Karr had her first blackout at age 17, and by 21 knew that she had “an appetite for drink, a taste for it, a talent.” Yet even then she found that “[h]umming through me like a third rail was writing.” Karr became a poet (albeit a struggling one) and at graduate school met the man she’d marry, a fellow poet. She came from a hardscrabble Texas background; he came from an East Coast blue blood family. Known in the book as the pseudonymous “Warren Whitbread,” he’d attended prep school, was a star student of Robert Lowell’s poetry seminar at Harvard, and came from a blue blood family.  (The fish-out-of-water story of her first encounter with his stuffy parents is hilarious.) Their dynamic was troubled from the start.

The author’s recollections of her “airless box” of a marriage are a study in stultifying dysfunction: downing cases of beer on her own; perfunctory, distant communication with her husband, disrupted only by the occasional accusatory argument. In one scene, while their toddler son, Dev, is in the tub, a nasty fight erupts: “We unzip our mild parental personas, shedding them, rising up like four-legged beasts rearing back,” she writes.

Unable to resolve her marital woes, despite couples’ therapy, Karr drinks herself into oblivion. At first she takes a cynical approach to the AA meetings she feels compelled to attend, but a fellow recovering alcoholic named Joan knocks sense into her. “The fact that you’ve continued to drink – given your history of depression and family trauma – borders on the moronic,” Joan tells her. She also urges her to start praying, though Karr scoffs at the idea. Joan is among several would-be saints who attempt to rescue Karr, including the author Tobias Wolff (“This Boy’s Life”), an important mentor in her early writing career. “Don’t be afraid of appearing angry, small-minded, obtuse, mean, immoral, amoral, calculating, or anything else,” he advised her about telling her life story. “Take no care for your dignity.”
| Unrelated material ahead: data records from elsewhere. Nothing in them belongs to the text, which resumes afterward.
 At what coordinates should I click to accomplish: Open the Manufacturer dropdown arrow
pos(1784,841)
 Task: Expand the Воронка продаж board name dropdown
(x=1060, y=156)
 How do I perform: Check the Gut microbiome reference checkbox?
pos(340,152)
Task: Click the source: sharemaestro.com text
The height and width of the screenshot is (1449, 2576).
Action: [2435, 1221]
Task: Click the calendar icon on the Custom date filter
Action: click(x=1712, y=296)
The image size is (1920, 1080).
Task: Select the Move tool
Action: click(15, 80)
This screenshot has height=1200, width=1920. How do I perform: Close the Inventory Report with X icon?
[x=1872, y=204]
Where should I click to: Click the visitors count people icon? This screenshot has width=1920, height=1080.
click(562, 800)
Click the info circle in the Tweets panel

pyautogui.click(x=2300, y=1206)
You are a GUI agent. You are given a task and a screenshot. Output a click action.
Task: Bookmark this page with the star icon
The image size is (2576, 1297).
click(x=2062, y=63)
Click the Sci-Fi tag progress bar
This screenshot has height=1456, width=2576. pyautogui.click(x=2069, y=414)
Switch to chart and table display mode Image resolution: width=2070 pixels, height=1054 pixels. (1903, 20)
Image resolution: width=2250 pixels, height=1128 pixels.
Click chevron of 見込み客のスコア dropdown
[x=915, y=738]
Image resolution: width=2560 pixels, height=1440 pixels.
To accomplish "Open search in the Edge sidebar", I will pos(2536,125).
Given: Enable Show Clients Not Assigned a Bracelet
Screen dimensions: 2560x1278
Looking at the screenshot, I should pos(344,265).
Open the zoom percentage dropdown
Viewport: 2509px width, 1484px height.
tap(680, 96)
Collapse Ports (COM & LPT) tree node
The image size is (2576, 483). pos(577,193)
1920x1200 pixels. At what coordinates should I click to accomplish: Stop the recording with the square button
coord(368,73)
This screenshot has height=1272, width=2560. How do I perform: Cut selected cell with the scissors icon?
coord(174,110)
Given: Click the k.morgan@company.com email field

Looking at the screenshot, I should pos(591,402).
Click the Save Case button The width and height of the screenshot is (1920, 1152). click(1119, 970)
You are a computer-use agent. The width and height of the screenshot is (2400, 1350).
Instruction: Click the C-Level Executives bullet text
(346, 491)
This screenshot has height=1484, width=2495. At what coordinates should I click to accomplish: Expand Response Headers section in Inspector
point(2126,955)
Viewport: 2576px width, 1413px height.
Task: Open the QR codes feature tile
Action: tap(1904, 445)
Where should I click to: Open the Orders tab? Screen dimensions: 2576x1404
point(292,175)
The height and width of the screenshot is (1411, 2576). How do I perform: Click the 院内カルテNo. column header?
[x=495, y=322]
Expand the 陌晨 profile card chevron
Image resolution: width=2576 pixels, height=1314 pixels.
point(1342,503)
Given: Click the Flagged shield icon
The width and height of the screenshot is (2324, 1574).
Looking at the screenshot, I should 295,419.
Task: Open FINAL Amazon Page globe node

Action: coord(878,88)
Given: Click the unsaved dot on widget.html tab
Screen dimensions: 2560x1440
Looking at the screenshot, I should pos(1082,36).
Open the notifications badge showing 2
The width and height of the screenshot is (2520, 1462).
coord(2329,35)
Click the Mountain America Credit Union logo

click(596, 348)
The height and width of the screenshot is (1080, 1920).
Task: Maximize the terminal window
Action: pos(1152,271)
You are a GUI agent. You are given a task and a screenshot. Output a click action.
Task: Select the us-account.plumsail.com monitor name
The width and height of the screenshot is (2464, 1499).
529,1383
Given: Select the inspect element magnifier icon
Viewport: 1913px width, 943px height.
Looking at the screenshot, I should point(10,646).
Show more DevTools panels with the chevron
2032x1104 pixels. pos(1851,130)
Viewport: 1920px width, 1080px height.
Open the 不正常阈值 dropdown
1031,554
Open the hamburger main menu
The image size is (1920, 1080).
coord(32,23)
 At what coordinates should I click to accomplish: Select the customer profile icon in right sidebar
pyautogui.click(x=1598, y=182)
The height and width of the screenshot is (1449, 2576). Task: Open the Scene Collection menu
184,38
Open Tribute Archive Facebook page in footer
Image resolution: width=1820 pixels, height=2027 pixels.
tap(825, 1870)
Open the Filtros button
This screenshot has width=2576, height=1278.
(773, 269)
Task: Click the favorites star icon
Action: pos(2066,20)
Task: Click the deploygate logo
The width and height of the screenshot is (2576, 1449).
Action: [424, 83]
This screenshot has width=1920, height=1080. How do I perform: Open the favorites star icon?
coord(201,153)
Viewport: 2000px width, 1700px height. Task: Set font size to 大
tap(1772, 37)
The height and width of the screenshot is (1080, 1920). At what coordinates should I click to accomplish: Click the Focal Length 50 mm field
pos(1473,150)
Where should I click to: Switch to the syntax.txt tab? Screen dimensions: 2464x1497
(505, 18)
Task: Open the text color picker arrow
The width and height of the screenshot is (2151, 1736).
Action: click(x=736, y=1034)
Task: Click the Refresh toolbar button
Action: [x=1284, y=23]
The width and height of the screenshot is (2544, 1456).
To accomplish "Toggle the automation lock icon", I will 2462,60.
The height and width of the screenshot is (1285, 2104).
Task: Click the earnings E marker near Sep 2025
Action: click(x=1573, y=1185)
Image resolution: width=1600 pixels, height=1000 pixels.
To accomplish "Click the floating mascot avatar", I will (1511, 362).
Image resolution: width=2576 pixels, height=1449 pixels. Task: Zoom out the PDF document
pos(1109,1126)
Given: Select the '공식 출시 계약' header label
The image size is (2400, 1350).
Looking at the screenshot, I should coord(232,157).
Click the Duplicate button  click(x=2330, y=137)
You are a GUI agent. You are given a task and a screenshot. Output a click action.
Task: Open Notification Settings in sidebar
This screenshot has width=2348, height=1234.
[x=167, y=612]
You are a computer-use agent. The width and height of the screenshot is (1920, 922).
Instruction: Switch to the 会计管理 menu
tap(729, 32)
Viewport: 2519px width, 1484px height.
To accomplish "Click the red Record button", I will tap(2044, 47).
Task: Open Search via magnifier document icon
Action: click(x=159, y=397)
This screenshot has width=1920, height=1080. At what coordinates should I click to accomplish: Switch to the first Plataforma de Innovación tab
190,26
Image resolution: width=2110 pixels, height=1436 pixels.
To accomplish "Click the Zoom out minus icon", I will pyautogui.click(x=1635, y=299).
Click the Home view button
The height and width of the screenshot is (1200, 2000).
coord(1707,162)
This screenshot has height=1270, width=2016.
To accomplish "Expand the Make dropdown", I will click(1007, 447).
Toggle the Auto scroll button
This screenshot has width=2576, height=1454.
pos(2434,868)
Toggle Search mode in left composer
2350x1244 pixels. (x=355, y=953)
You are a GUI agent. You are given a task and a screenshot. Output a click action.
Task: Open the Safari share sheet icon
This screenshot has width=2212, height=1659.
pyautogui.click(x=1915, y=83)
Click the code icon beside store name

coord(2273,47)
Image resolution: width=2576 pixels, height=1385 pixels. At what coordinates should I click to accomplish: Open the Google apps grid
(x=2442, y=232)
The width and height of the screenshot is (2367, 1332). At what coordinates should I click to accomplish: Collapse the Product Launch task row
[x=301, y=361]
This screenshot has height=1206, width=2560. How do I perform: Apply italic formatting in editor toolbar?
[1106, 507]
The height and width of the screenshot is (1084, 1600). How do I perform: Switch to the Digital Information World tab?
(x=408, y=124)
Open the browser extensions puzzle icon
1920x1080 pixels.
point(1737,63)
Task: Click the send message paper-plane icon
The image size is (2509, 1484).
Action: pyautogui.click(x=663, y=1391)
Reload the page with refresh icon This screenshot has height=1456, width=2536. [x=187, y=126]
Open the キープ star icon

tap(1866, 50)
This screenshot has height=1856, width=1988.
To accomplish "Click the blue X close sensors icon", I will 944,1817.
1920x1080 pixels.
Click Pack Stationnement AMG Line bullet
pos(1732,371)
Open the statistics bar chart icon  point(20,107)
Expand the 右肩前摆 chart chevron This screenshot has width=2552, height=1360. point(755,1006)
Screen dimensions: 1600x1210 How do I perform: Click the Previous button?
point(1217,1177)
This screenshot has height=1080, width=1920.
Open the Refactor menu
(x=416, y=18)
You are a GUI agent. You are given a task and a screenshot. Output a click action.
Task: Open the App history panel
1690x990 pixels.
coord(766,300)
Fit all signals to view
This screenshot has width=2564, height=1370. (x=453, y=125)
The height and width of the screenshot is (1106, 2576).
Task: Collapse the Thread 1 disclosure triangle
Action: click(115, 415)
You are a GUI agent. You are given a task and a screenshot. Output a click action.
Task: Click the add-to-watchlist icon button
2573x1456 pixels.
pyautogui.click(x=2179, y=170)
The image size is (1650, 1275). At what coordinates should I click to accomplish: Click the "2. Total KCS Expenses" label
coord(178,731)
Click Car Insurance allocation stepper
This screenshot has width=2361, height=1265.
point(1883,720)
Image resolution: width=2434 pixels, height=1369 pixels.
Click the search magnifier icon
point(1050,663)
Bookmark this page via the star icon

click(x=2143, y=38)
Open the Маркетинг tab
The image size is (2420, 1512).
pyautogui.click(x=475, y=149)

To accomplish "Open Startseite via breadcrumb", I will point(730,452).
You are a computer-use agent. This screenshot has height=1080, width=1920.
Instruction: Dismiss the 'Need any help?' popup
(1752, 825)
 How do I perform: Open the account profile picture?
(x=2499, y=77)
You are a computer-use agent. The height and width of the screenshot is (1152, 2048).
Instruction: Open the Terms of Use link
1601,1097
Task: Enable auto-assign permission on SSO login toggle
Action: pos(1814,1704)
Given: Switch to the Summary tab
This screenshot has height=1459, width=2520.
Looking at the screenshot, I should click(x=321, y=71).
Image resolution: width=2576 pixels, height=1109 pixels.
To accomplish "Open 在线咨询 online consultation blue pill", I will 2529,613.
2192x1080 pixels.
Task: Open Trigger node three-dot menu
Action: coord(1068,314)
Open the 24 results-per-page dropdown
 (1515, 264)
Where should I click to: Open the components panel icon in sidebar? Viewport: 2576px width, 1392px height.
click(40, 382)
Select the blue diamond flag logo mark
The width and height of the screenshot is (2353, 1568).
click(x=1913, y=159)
That advice has been heeded beyond measure. In each of her memoirs, Karr has been her own most damning critic. At times the brutal probing of her “bone-deep sadness” feels oppressive. She spares no detail – whether recalling having choked on her own bile while passed out from booze, the vicissitudes of her sexual yearnings, the ineluctable pull toward suicide that she can’t seem to shake, or the time spent at she calls the “Mental Marriott,” a psychiatric facility.

“Lit” follows a familiar memoir trajectory: It’s the story of a person in denial of a disease that might kill her (alcoholism), of hitting rock bottom again and again, and eventually finding redemption through a spiritual path (in this case, conversion to Catholicism), which makes her “feel like somebody snatched out of the fire, salvaged, saved.” This is a truly harrowing story, but so poetically written that unlike many memoirs, the material seems riveting rather than repugnant. And not once does the author paint herself as the heroine of her own life. (There isn’t a single false note in “Lit.”)

Although presumably still struggling in middle age to shed the trauma of her early years, Karr admirably fought her way toward faith, became a dependable mother to her son, and fulfilled her writing ambitions beyond her wildest dreams. Her hard-won contentment is inspiring, and above all, miraculous.

Carmela Ciuraru is the author of several anthologies, including “Poems for America.” She is writing a nonfiction book for HarperCollins.